Since this is the first study to explore the ability of Kinect to accurately measure compensatory step responses we compare our results to a previous reports that show also high agreement with on gait analysis parameters generated from Vicon motion analysis system with Kinect [27, 31, 32] with respect to comfortable and maximum speeds including high accuracy and repeatability for step parameters during walking.

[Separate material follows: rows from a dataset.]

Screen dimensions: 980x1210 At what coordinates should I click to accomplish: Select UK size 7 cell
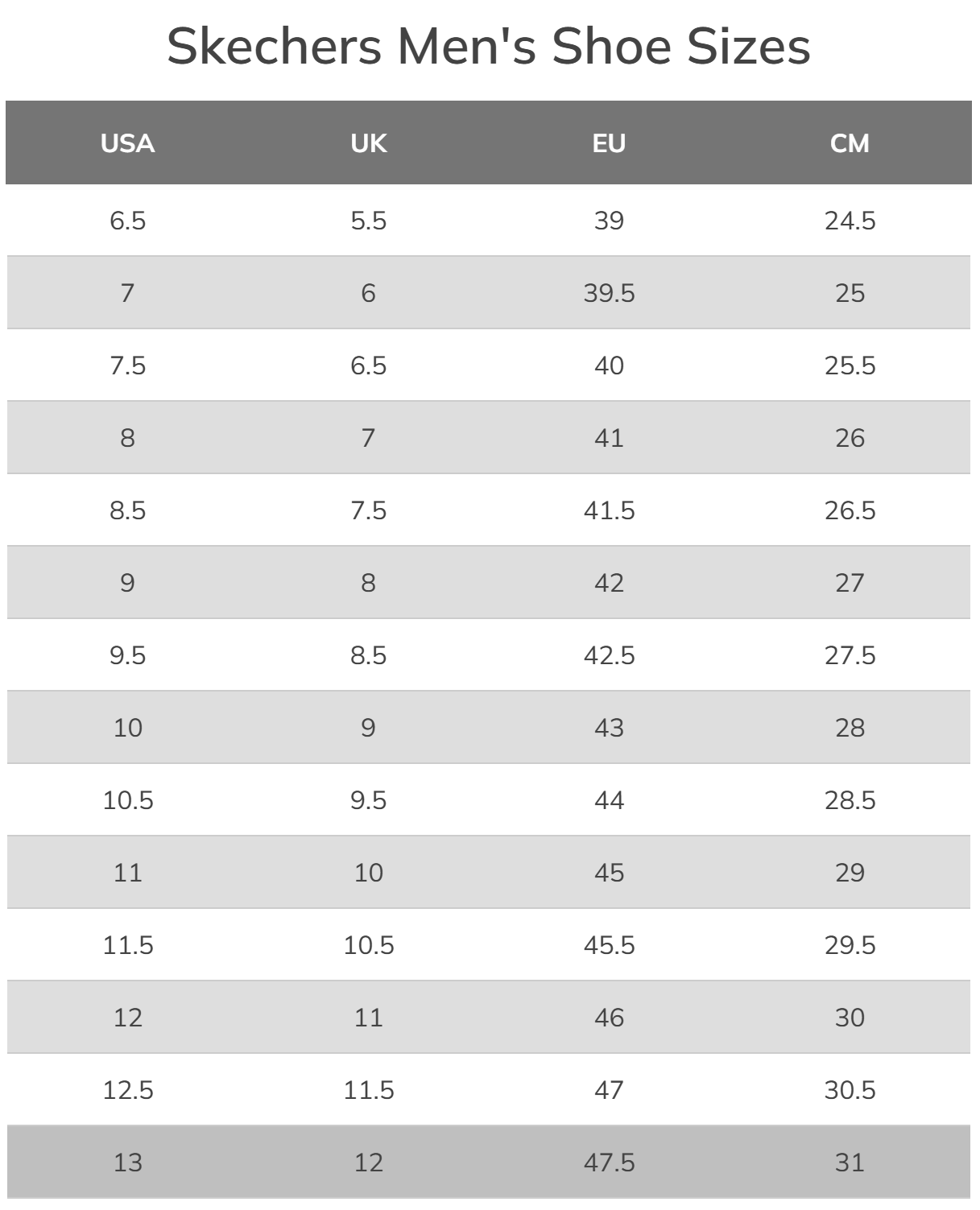(368, 438)
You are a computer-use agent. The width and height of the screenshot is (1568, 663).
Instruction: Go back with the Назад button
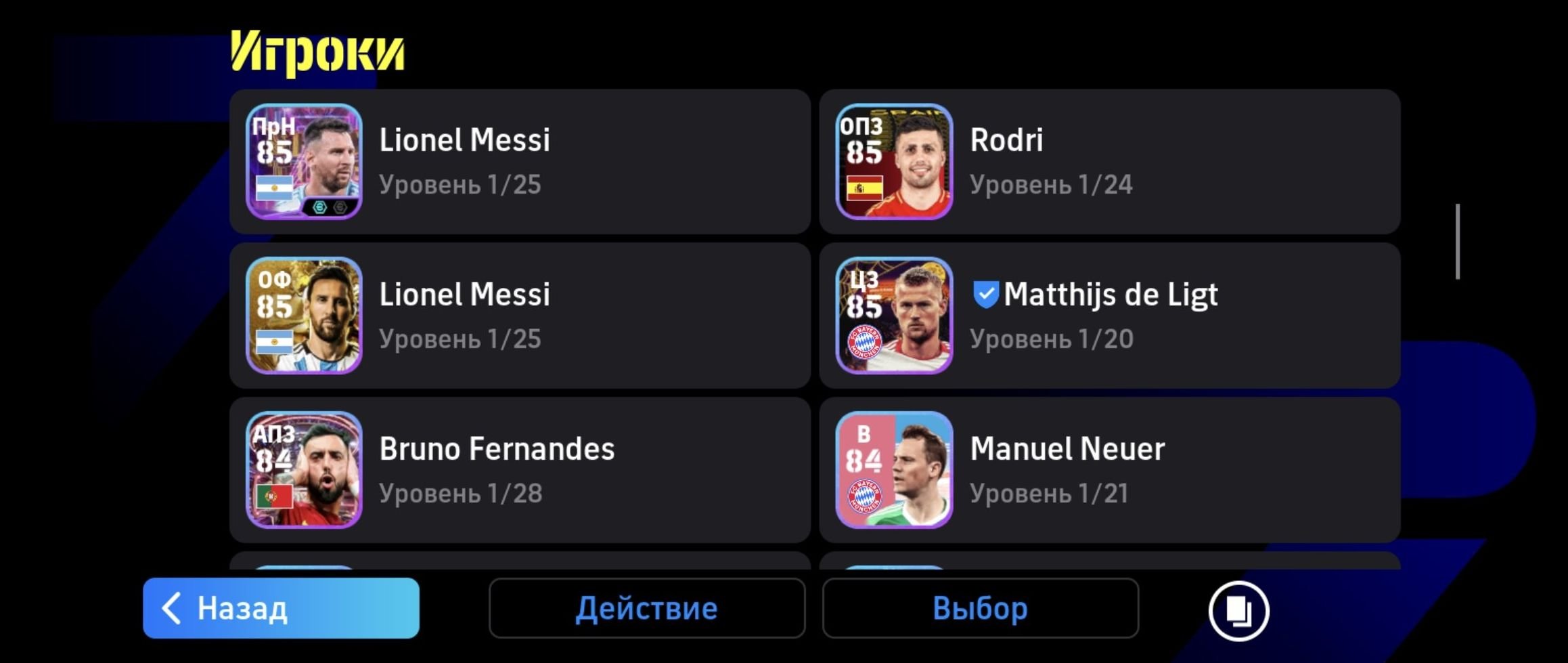tap(281, 608)
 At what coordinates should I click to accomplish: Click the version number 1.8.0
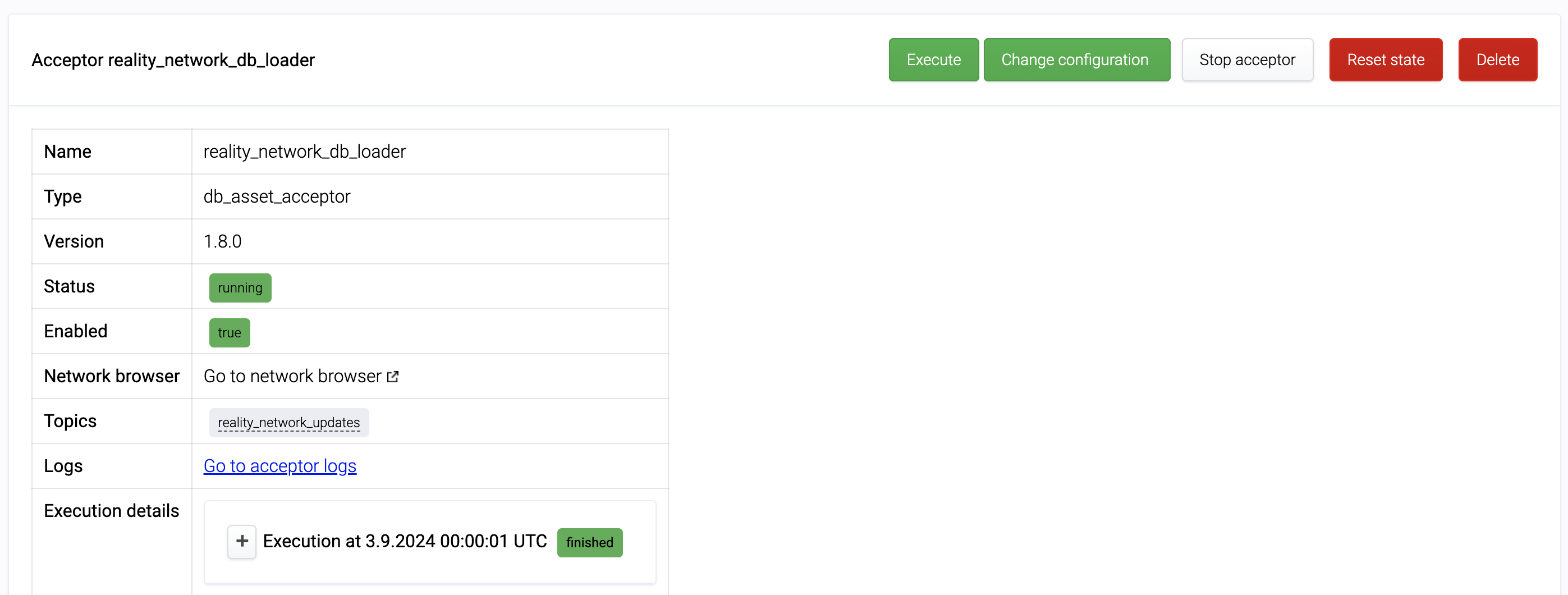tap(222, 242)
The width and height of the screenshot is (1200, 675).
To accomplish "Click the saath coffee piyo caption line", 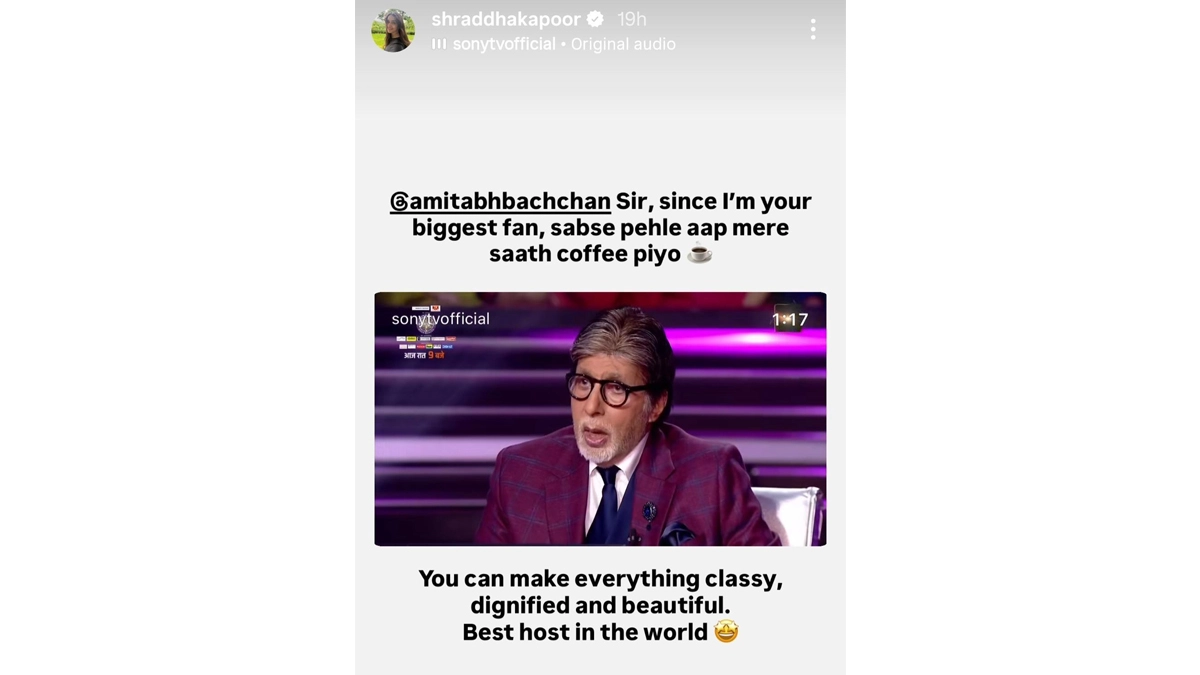I will [600, 254].
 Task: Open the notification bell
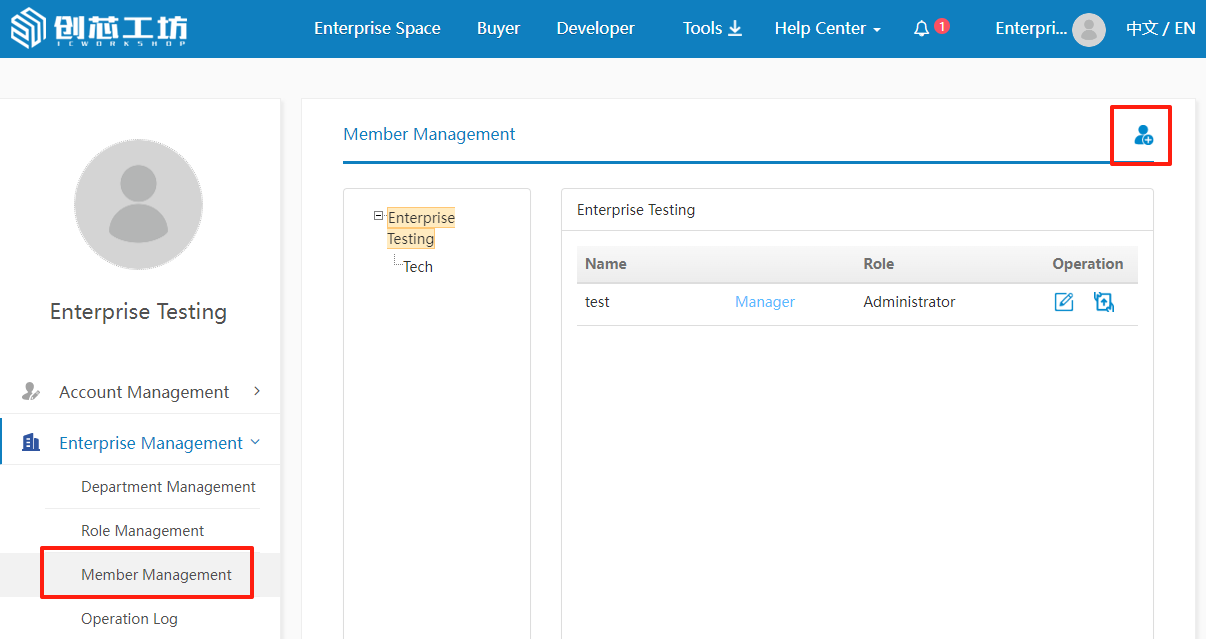click(922, 29)
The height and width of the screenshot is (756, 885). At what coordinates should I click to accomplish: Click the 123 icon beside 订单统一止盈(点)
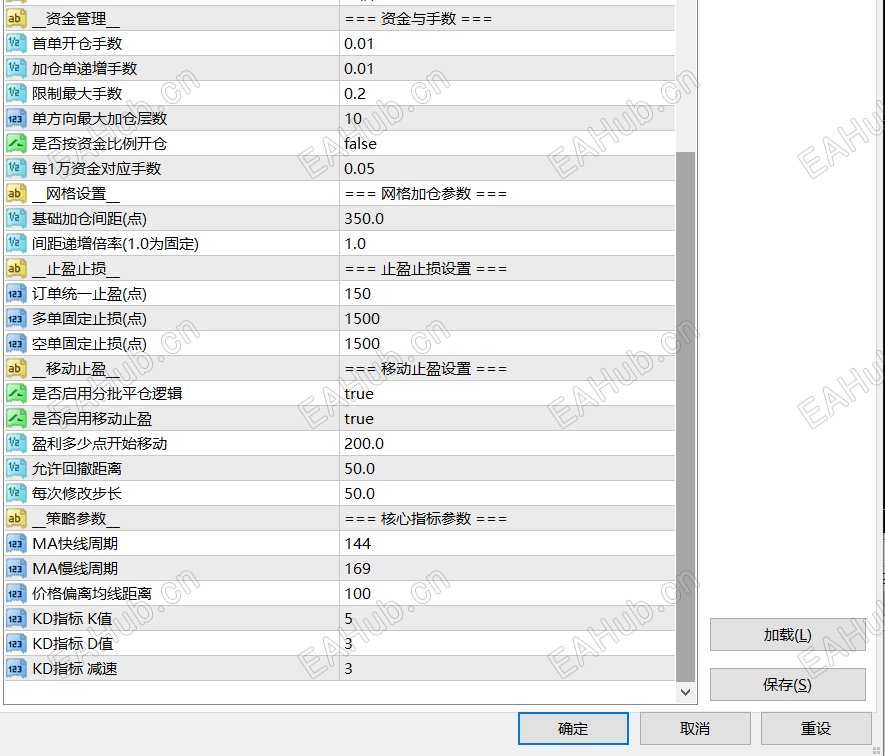tap(15, 293)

In summary, given that a number of previous studies have shown a link between compensatory stepping behavior and falls risk [1,2,3, 13], our results suggest that Kinect has the potential to be used in clinical screening programs as well as for training for an older adults at risk for falls. It seems that the dependency of movement signal accuracy on step length may impact derived clinical parameters of compensatory stepping. For instance, smaller movement show larger errors and are therefore more difficult to interpret. Our stepping data were derived from young's thus may be difficult to generalize to an older adults. However, older adults present a higher movement amplitude step length in a smaller perturbation levels since they are unable to recover their balance without stepping in a relatively small perturbations, this may positively affect signal accuracy with Kinect especially for "noisy" landmarks such as the feet. This may improve accuracy compared to our data in young participants. Thus we suggest to test this hypothesis on an older populations for a clinical application, repeatability measures may even prove better in older adults or other patient groups with more diverse motor performance. The results presented here help to select compensatory step parameter to be used in clinical setting in older adults and patient groups. While gait parameters such as walking speed are in use as a clinical measures, the current study show that compensatory step length especially in the ML direction that derived using the Kinect technology can be a reliable measure in clinical setting. The step time showed lower repeatability. The major benefits of Kinect for a clinical use is the cost, portability, and widespread availability of the system. An additional benefit is that the anatomical landmark data is automatically determined in close to real-time by the machine-learning algorithm that forms part of the Kinect system, and therefore the results can be provided to the patient almost immediately.

Conclusions

The Microsoft Kinect system provides comparable data to a video-based 3D motion analysis system when assessing the compensatory step length in the mediolateral direction when balance is lost and fall is initiated. This could provide geriatric and rehabilitation practitioners with important information that is not currently obtainable in the clinical setting.